Amid recent reports that Wal-Mart is stepping up its Washington outreach (read: lobbying and giving), DC-based economic research firm ISI tells its investor clients that "unions have launched a comprehensive campaign against Wal-Mart, which helps explain why it gets so much bad publicity and is increasingly a target of government actions," including local zoning laws and the Maryland bill which would have required Wal-Mart to cough up for employee health care or face a special tax, which the GOP governor vetoed.  "We don't expect any efforts targeting Wal-Mart to succeed at the federal level, but investors should expect the company to continue to get an uncanny amount of bad press and to be the subject of countless legislative proposals at the state and local level."

Washington state
On the second day of the trial over the 2004 Washington state gubernatorial race outcome, the Seattle Post-Intelligencer notes that the GOP lawyers wanting to overturn the election tried to demonstrate “the unholy mess” of ballots in King County compared with the orderly precision in other counties.  “The Republicans' strategy is twofold: Identify as many illegal votes as they can, in hopes that Judge John Bridges will adopt a GOP method for deducting them from the candidates' totals and thus swing the election to Rossi; and try to show fraud or misdeeds by elections officials serious enough so that Bridges can apply a different standard under state law, allowing him to toss out the election without determining that Rossi actually won.”  

Meanwhile, the Seattle Times says that taking the stand today will be the King County elections employee who admitted to producing a falsified ballot report. 

Social security
House Democratic leaders will talk about Social Security at their regular stakeout at 10:00 am.  Roll Call says that former Clinton Treasury Secretary Robert Rubin "will meet privately with House Democrats today to discuss the ongoing battle" over the issue. 

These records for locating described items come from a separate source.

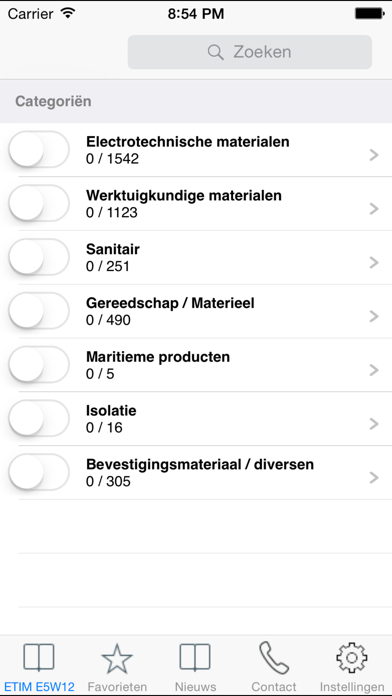This screenshot has height=696, width=392.
Task: Open the Nieuws book icon
Action: click(195, 657)
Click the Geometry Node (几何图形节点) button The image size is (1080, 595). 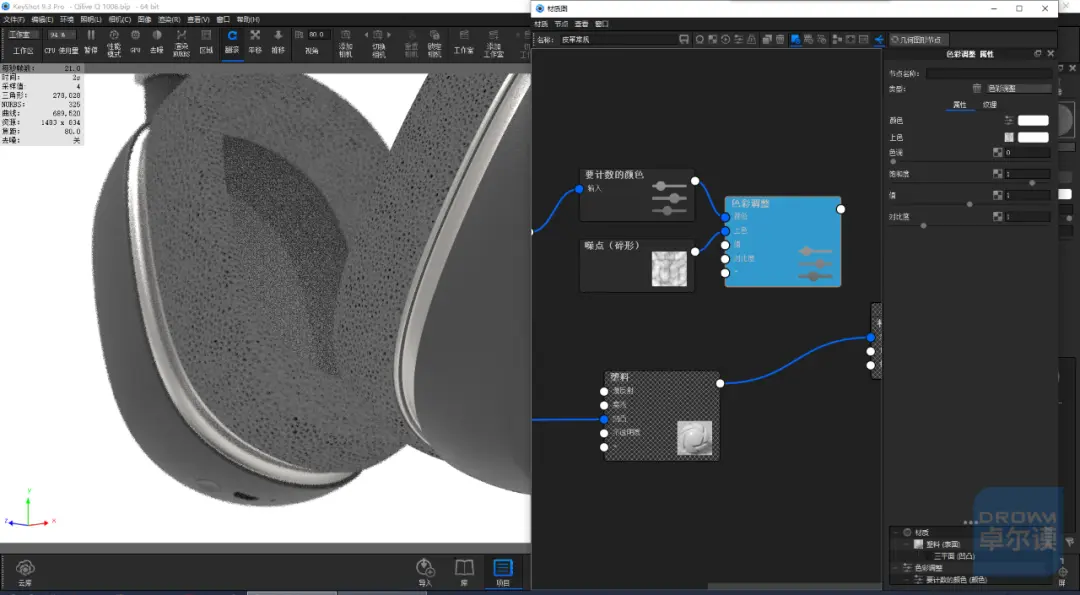tap(916, 40)
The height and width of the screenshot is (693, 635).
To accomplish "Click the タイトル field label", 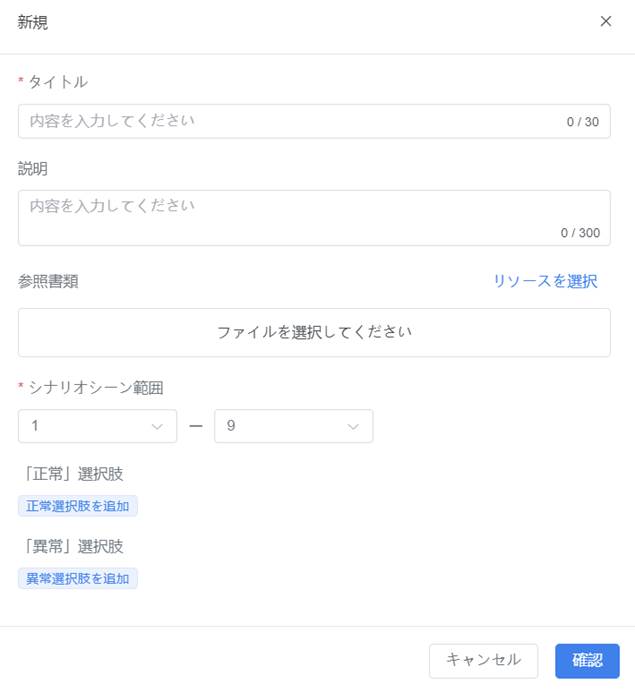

The AP writes about Bush’s pitch to moderate GOP House members during his Social Security trip to Rochester, NY yesterday.  “Moderate Republicans like those Bush targeted here in New York could end up being the swing votes he needs to get Congress to approve his ideas for addressing the system's solvency problems and let younger workers set up their own retirement accounts.” 

USA Today looks at the very campaign-like opposition tactics being used by critics of Bush's proposals.  "Analysts say the opposition's ability to counter the Bush message is contributing to the trouble Bush is having in winning support for his plan." 

The Democrats
DNC chairman Dean headlines a fundraiser at the Essex House Hotel in New York tonight at 6:30 pm.  The DNC says Dean’s remarks about his vision for the Democratic party will be similar to what he said on Meet the Press. 

John Edwards, on the other hand, is giving new remarks on foreign policy, specifically the "global challenges facing the United States and Europe," at the London School of Economic today.

Hillary Clinton's 2000 Senate campaign finance director David Rosen, on trial for underreporting the cost of a fundraising gala, testified in Los Angeles yesterday that "he had no history to help him gauge how much such a high-flying event should cost.  Following the custom in fundraising, Rosen testified, he simply took the words of the hosts -- and only much later, he insisted, learned they had understated their expenses by $800,000." 

One of the three charges against Rosen was thrown out yesterday, with the judge saying that "the Justice Department failed to show that Rosen was involved in the preparation of" the false report.